January 21, 2023
Early Restrictive or Liberal Fluid Management for Sepsis-Induced Hypotension
What was the research question?
Does restrictive fluid strategy used during the first 24 hours of resuscitation for sepsis-induced hypotension lead to lower 90-day mortality compared to liberal fluid strategy?
How did they do it?
A multicenter, randomized, unblinded superiority trial at 60 U.S. centers
A total of 1563 patients with sepsis-induced hypotension were randomized after their initial presentation to receive a restrictive fluid strategy (no fluid maintenance or boluses except rescue fluid for prespecified indications with early use of vasopressor, vasopressor-predominant approach, 782 patients) or a liberal fluid strategy (using intravenous fluids before vasopressor use, fluid-predominant approach, 781 patients) for a 24-hour period. Patients in both groups received 1-3 liters of initial resuscitative fluid.
Primary outcome was 90-day mortality, and secondary outcomes included 28-day measures of the number of days free from ventilator use, days free from renal-replacement therapy, days free from vasopressor use, days out of the ICU, and days out of the hospital.
What did they find?
After a thorough evaluation, the data and safety monitoring board recommended that the trial be suspended due to its ineffectiveness in producing different results for primary and secondary outcomes during their second interim analysis.
During the 24-hour time frame, different resuscitation therapies were provided to both groups; with fewer intravenous fluids given in the restrictive fluid group relative to the liberal fluid group (difference of medians, −2134 ml; 95% CI, −2318 to −1949). Additionally, patients within the restrictive fluid cohort experienced earlier application and extended duration of vasopressor use.
There was no statistical difference in the 90-day mortality between the two groups with a mortality rate of 14.0% in the restrictive fluid group compared to 14.9% in the liberal fluid group (estimated difference, −0.9 percentage points; 95% CI, −4.4 to 2.6; P=0.61).

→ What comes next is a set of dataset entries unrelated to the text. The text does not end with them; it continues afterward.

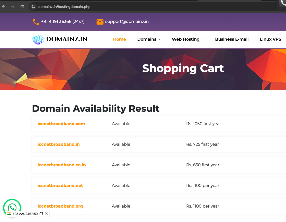Close the IP address overlay
The width and height of the screenshot is (286, 222).
coord(47,214)
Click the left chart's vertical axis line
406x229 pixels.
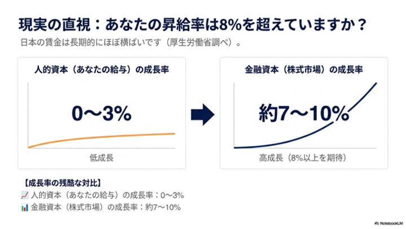tap(28, 115)
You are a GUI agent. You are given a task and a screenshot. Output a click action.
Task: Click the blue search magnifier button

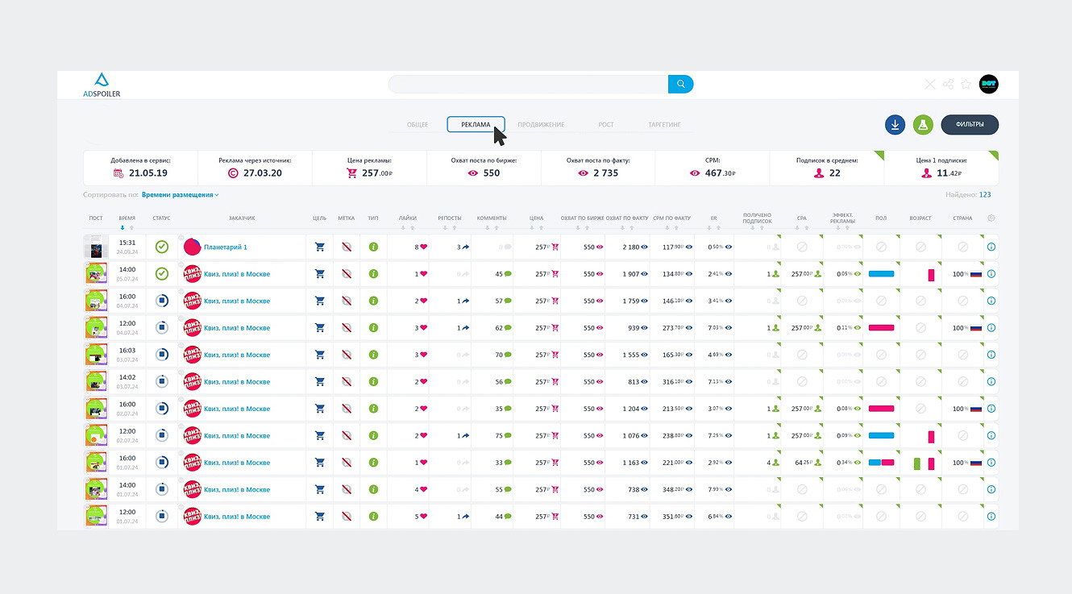[681, 84]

There was no significant difference in the secondary outcomes.
Treatment effects were not different in the prespecified subgroup analyses that included patients with systolic blood pressure of less than 90 mm Hg or receipt of vasopressors at randomization, chronic heart failure, end-stage renal disease, and pneumonia as the cause of sepsis.
With 500 patients received vasopressors through a peripheral catheter, only three instances of extravasation that were able to resolve without any intervention or consequence. This data strongly supports the use of this practice as being safe and reliable.
What are the limitations?
The study was terminated early putting it at risk for type 2 error but it is very unlikely.
Some variations to protocol existed in both groups.
Potential bias due to unblinding nature of the trial.
The two groups were protocolized (guidance was given to the clinicians in two different protocols).
Duration of the protocol was limited to 24 hours only with specific targets. The study does not rule out a different effect should the duration was longer or different targets were used.
This study included patients with initial presentation of sepsis-induced hypotension and ots results cannot be extended to those patient developing sepsis during hospitalization.
What does it mean?
This trial was conducted on patients with septic shock who were resistant to the initial treatment of 1-3L IV fluids. They found that compared to a liberal fluid strategy, using earlier vasopressor use in a restrictive fluid strategy did not result in any significant difference in mortality rate prior to discharge by day 90.
Using restrictive fluid strategy with early vasopressors is safe and has similar outcome to liberal strategy.